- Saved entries
——————

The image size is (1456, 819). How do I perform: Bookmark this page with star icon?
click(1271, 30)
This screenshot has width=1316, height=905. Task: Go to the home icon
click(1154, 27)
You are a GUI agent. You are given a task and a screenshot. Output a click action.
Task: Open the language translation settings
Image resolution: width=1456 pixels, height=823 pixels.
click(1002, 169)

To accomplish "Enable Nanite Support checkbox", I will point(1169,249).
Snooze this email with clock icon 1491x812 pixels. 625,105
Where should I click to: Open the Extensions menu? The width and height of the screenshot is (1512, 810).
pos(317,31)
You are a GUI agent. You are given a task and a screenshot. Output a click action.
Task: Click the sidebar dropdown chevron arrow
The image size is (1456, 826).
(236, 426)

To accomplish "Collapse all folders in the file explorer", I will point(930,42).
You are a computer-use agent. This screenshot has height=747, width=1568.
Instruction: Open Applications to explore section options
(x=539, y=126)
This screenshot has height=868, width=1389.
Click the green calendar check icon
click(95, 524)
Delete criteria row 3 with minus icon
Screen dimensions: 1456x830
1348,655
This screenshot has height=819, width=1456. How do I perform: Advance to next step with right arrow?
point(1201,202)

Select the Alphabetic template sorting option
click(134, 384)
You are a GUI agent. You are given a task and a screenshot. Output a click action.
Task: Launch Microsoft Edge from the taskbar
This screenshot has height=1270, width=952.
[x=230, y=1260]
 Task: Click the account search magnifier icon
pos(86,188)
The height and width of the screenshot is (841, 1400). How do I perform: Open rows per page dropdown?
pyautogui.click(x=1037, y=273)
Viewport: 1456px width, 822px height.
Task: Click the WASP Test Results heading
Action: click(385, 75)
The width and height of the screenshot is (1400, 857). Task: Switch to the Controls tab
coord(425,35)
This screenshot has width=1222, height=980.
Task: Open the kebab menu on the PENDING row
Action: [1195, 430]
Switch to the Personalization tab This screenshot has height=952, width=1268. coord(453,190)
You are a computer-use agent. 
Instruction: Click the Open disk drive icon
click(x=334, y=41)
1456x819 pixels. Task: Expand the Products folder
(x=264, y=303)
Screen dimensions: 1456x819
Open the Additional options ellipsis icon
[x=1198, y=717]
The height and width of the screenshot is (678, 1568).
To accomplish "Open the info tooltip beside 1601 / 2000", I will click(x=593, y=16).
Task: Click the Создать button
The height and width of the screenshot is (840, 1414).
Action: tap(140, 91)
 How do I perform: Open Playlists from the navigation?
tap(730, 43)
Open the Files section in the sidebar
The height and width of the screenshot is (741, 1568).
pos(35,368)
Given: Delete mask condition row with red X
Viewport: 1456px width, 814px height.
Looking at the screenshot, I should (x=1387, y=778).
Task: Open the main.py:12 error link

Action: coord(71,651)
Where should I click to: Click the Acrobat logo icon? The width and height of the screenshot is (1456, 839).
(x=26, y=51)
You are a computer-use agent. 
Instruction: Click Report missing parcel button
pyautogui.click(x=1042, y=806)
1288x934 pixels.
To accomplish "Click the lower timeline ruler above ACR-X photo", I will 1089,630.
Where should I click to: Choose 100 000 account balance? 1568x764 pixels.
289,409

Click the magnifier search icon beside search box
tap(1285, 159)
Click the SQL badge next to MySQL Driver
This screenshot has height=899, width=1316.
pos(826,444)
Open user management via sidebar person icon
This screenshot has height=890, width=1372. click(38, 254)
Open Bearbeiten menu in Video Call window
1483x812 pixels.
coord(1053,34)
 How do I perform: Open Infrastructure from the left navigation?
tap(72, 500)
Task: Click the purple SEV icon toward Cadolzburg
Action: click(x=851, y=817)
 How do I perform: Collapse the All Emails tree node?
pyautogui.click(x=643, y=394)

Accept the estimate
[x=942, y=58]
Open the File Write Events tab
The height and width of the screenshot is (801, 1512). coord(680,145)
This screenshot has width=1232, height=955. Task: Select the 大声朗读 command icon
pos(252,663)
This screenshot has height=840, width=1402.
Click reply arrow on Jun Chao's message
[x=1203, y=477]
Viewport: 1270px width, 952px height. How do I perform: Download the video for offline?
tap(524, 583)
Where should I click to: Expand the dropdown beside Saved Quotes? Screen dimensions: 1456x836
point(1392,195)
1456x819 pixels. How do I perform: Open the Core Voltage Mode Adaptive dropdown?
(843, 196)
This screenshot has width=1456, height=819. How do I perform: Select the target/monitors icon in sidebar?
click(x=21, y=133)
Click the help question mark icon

——————

- Problem
Your answer should be a single number: the count of lines in the entries that contain "Delete".

- Answer area
2